#### [PROBLEM REQUIREMENTS]
The line with "Given: Expand the Platform dropdown" and each line following it, up to the final line of the data, should be set down exactly; pictures stay out.

#### [SUPPLIED RECORDS]
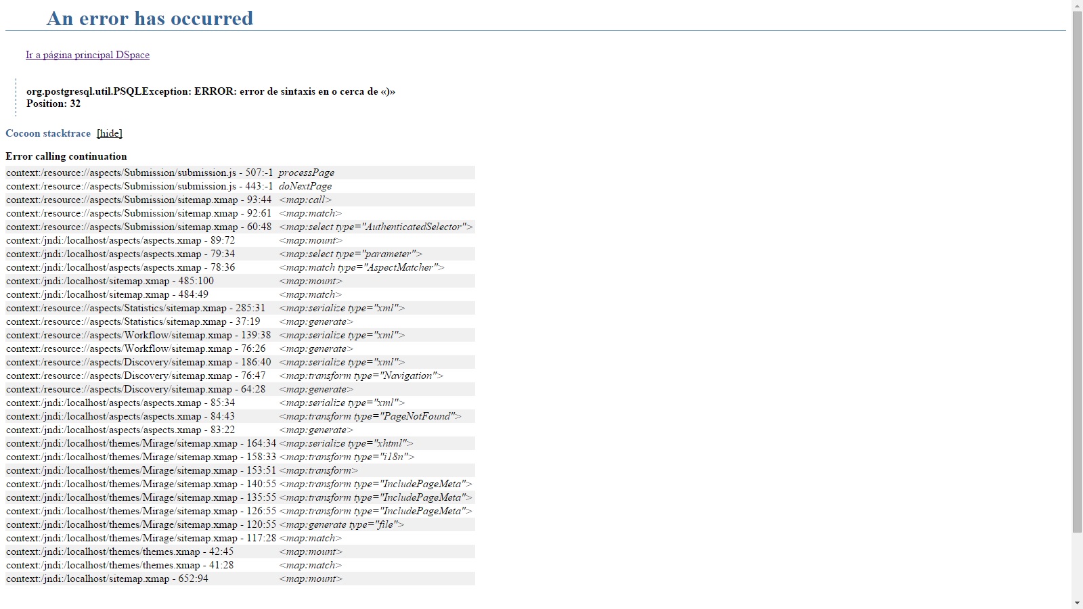Screen dimensions: 1083x609
Task: Click the xhtml serialize stack entry
Action: pos(346,443)
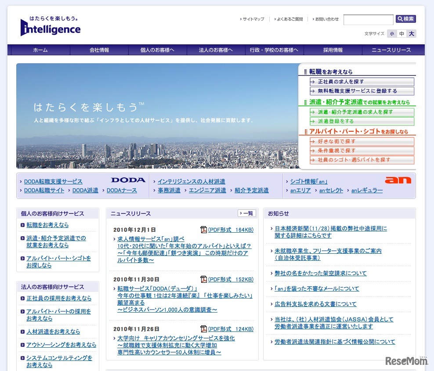Click the DODA brand logo
Image resolution: width=434 pixels, height=371 pixels.
click(x=128, y=180)
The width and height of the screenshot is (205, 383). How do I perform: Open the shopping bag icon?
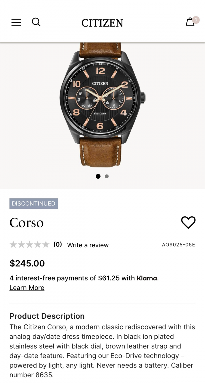190,22
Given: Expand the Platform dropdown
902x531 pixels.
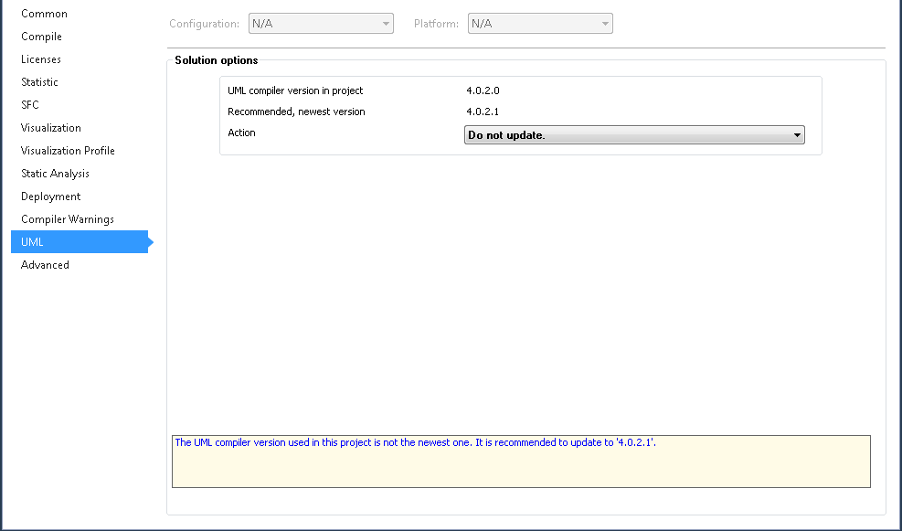Looking at the screenshot, I should tap(539, 24).
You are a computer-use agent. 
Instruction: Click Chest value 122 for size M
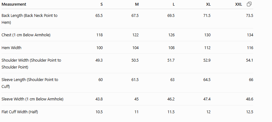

#### [REPLY]
Given: Expand the Platform dropdown
902x531 pixels.
Looking at the screenshot, I should tap(539, 24).
You are a computer-use agent. 
Instruction: Click Chest value 122 for size M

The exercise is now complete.